Tous ces artistes ont des pratiques totalement différentes, c’est le rapport à l’univers médical ou à la maladie qui les rapproche ».
J.H : De quelle manière sont rythmées tes journées de travail en ce moment ?
E.D : « Je travaille toujours sur plusieurs projets, plusieurs pièces à la fois. Je viens de terminer la fusion de deux sculptures que j’ai entièrement démontées puis remontées afin de les greffer ensemble, en vue de la présenter pour un concours international prochainement. Cette pièce revêtira encore une nouvelle mue d’ici quelques mois… !
Je peaufine également une sculpture que j’ai proposée dans le cadre d’un concours des Métiers d’Art de France pour lequel j’ai été sélectionnée.
C’est une période où abondent les appels à candidatures pour les salons et expos qui se tiendront cet hiver 2020 et 2021. Je découvre des thématiques qui me parlent énormément, alors en vue de candidater, je fais beaucoup de croquis, constitue des dossiers de propositions de réponses pour ces événements. Je réalise également de nouveaux bijoux, je teste de nouveaux supports afin d’élargir ma gamme. J’ai le projet de collaborer avec des concept stores spécialisés dans l’univers des cabinets de curiosité, et le bijou contemporain.
Je projette également, au lointain, de développer davantage le concept de mes extensions à taille humaine(costumes), pour le monde du spectacle vivant et ainsi travailler avec des partenaires d’autres domaines que le mien, dans le but d’ouvrir le champ des possibles ».

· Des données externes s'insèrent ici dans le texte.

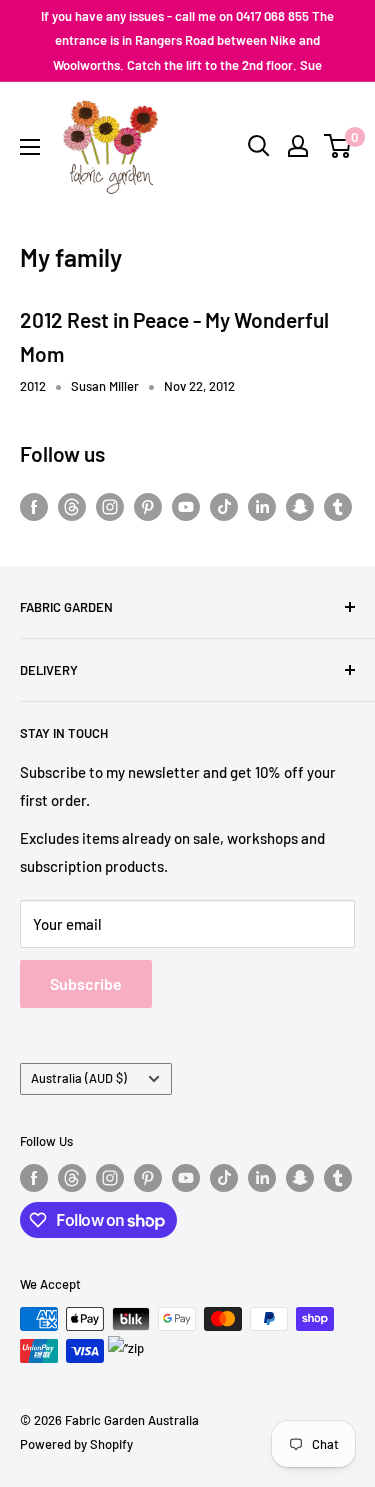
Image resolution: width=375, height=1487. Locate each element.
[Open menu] (30, 147)
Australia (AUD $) (79, 1078)
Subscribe (86, 983)
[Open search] (259, 146)
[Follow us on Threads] (72, 506)
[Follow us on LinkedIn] (262, 506)
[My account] (298, 146)
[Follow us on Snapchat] (300, 506)
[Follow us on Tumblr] (338, 506)
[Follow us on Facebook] (34, 506)
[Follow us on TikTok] (224, 506)
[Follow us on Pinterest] (148, 506)
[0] (338, 146)
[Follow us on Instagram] (110, 506)
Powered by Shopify (76, 1444)
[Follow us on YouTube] (186, 506)
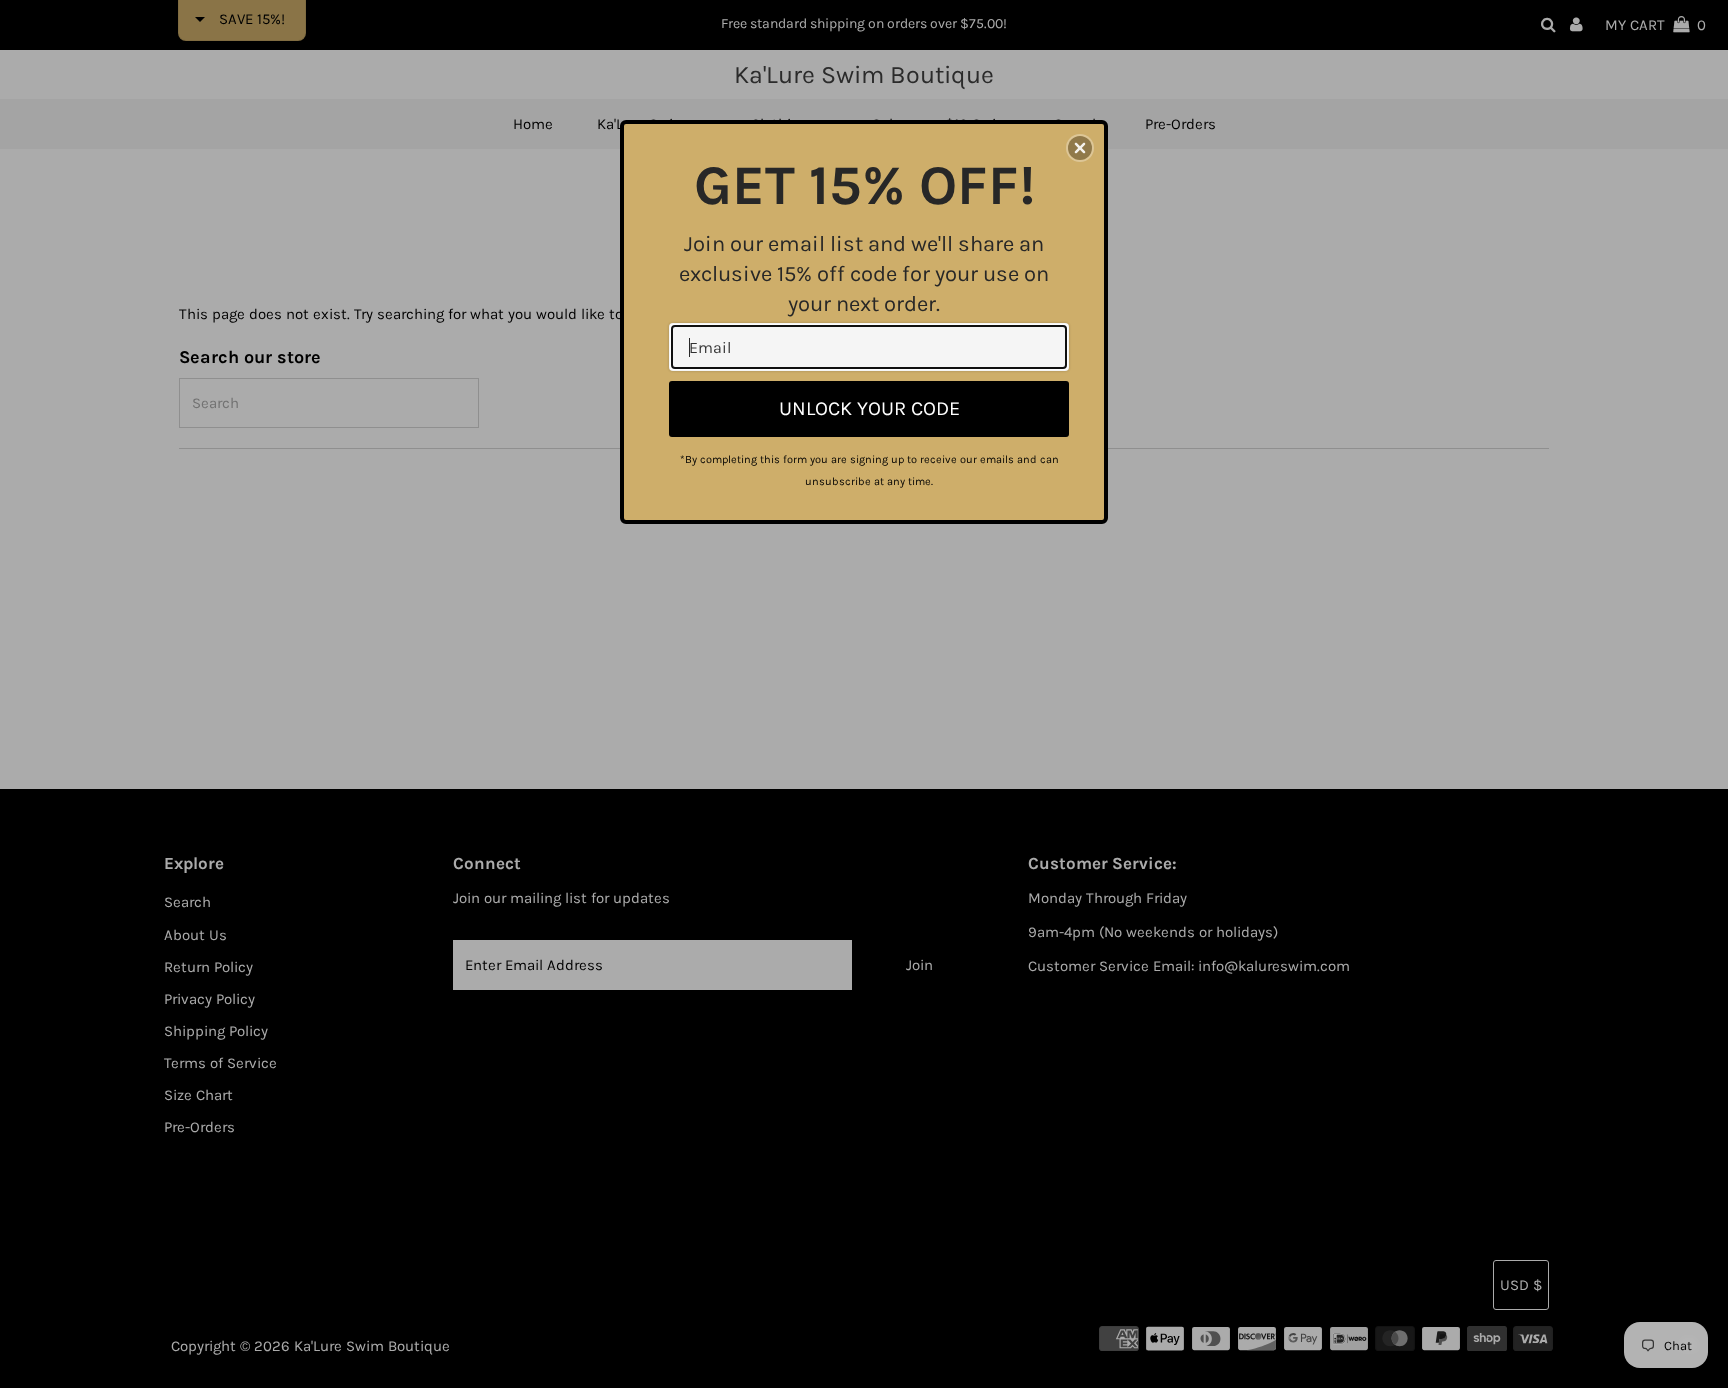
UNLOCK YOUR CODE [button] (869, 408)
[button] (1080, 148)
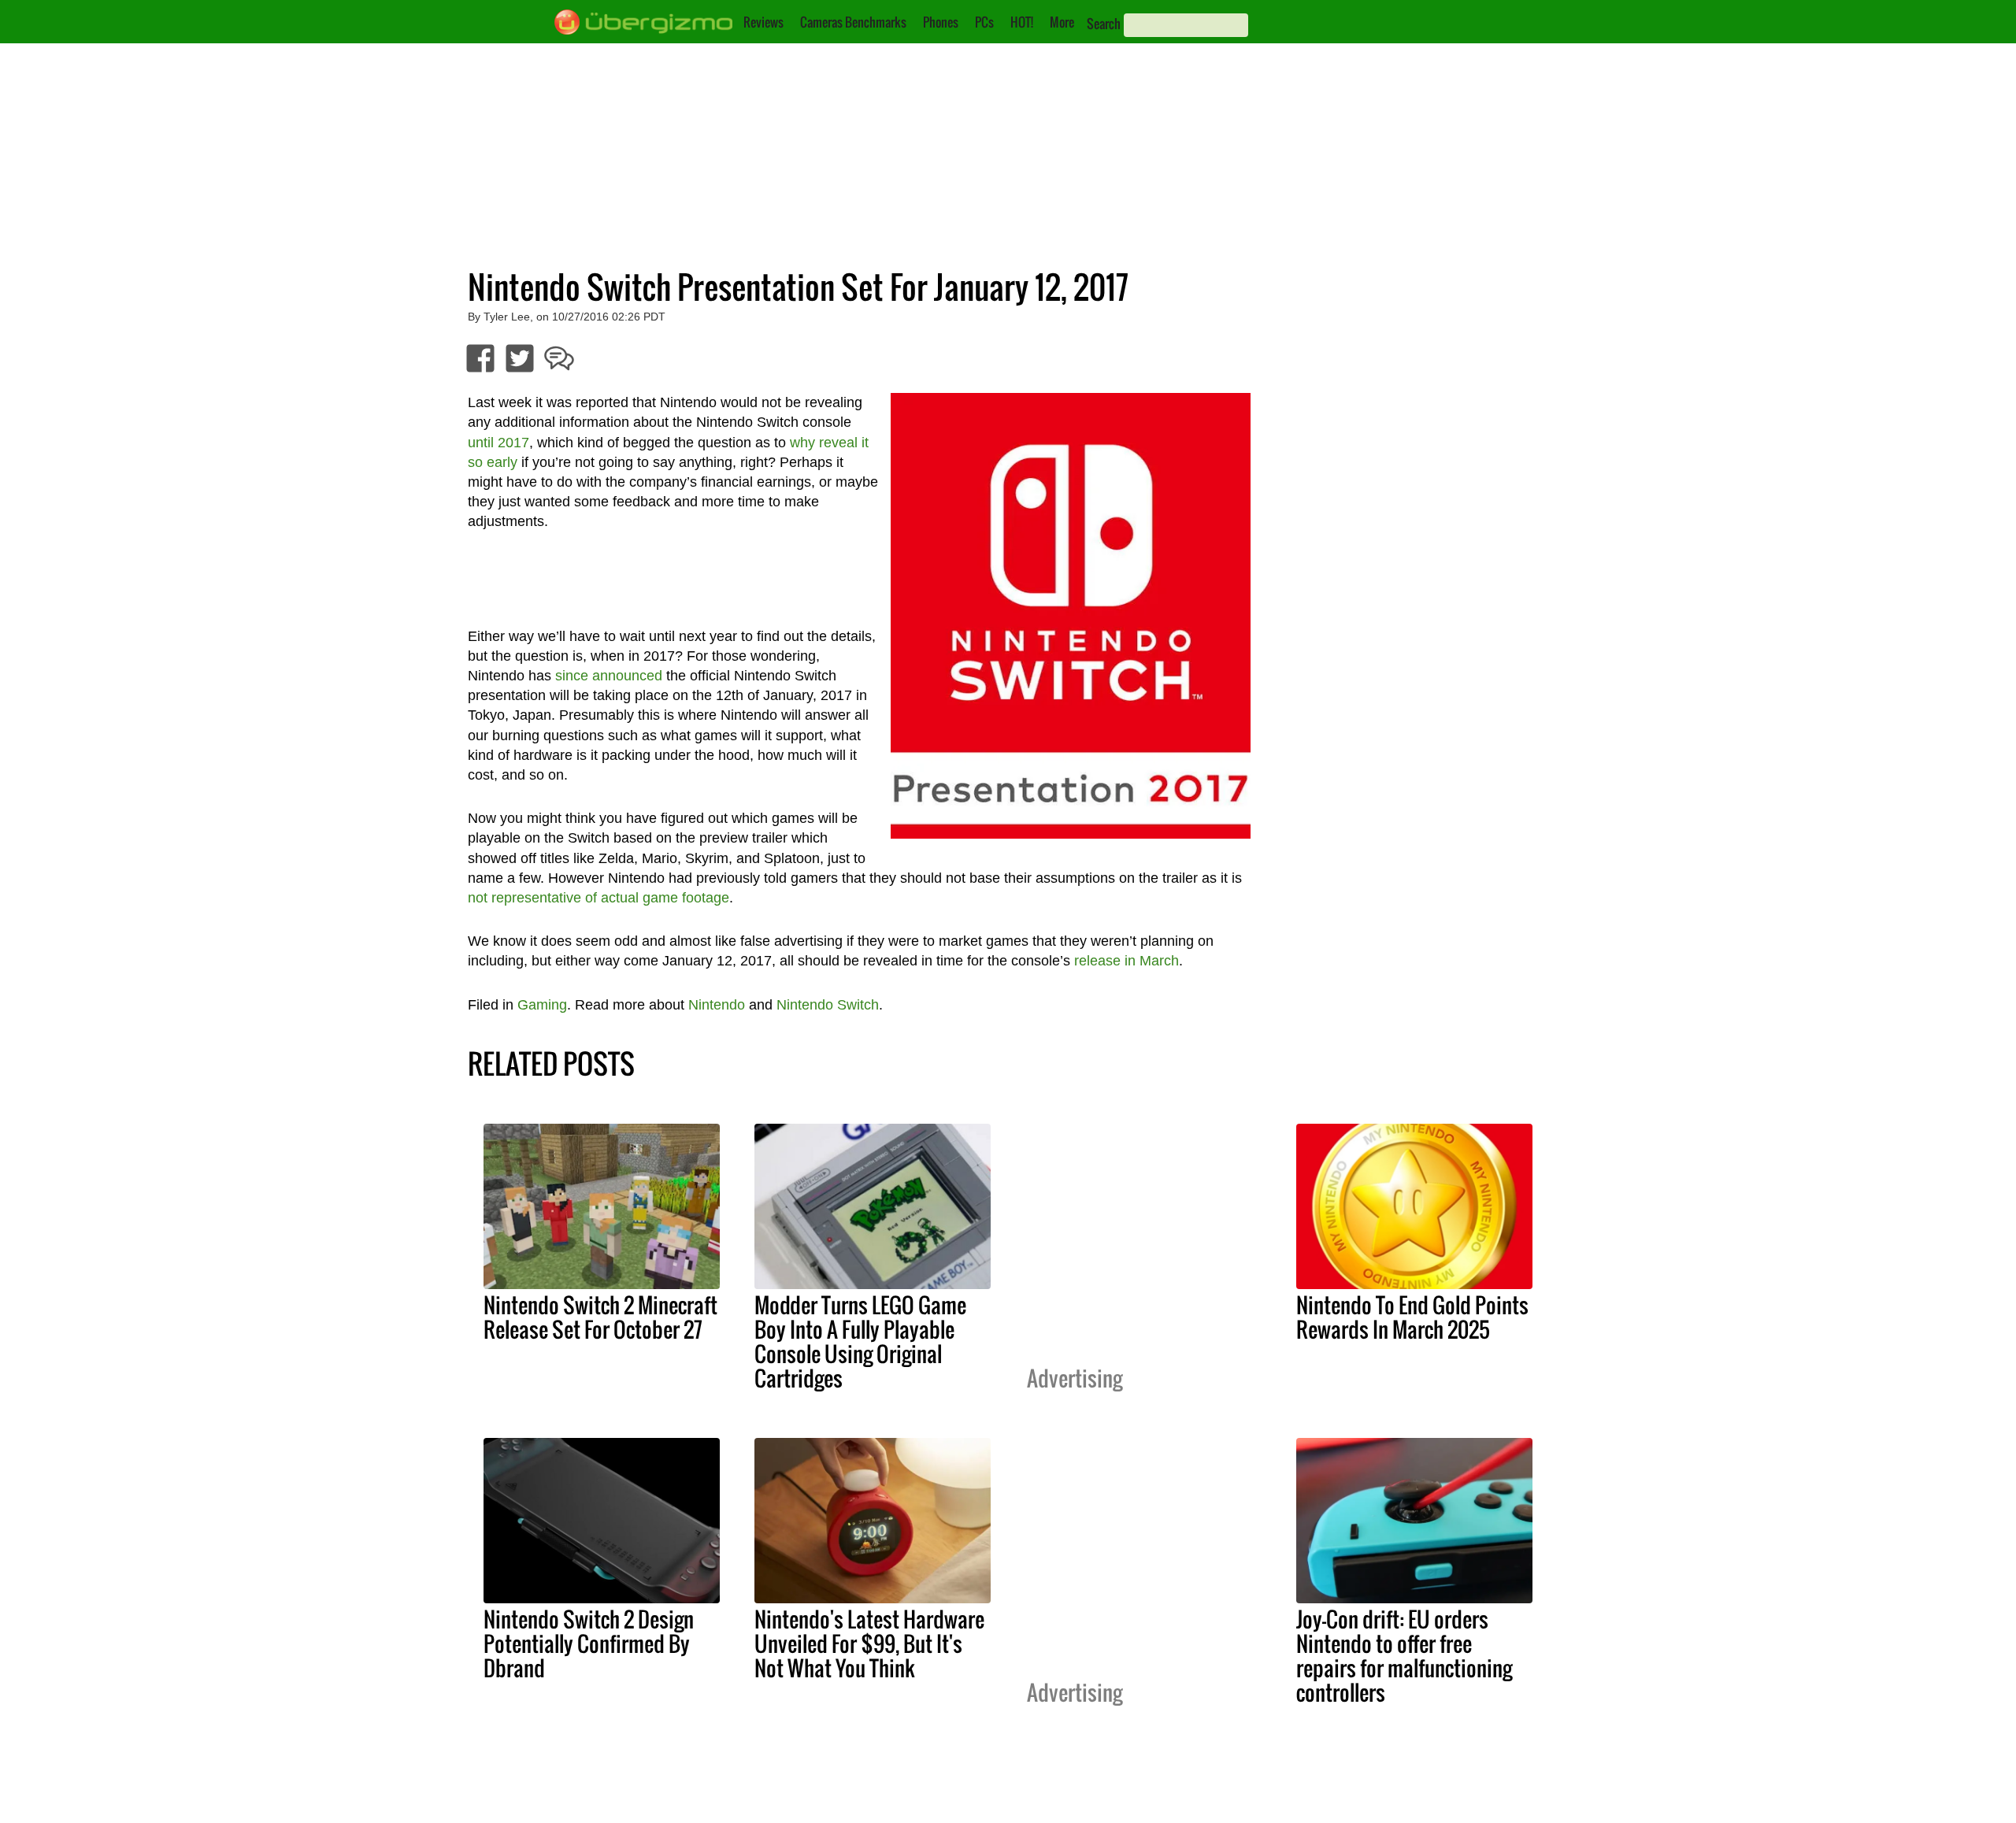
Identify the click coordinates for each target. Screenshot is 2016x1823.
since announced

J.H : Tes sculptures dégagent un sentiment d’attirance, par leur apparence, leur douceur, leur brillance par les perles brodées, et de répulsion, évocations viscérales, à la fois. Est-ce un effet recherché ?
E.D : « En tant qu’artiste, mon but est d’interpeller, questionner. Lorsque je réalise mes sculptures, je matérialise les images qui se créent dans mon esprit, suite à des lectures, des observations, des ressentis. Je n’ai pas accès à l’intérieur de mon corps, mais j’en ai des représentations, et le ressens. Nous sommes constitués de viscères, entre autres, et je considère le corps humain comme une machine merveilleuse. Le corps humain n’est ni n’attrayant, ni repoussant. Il est ! ».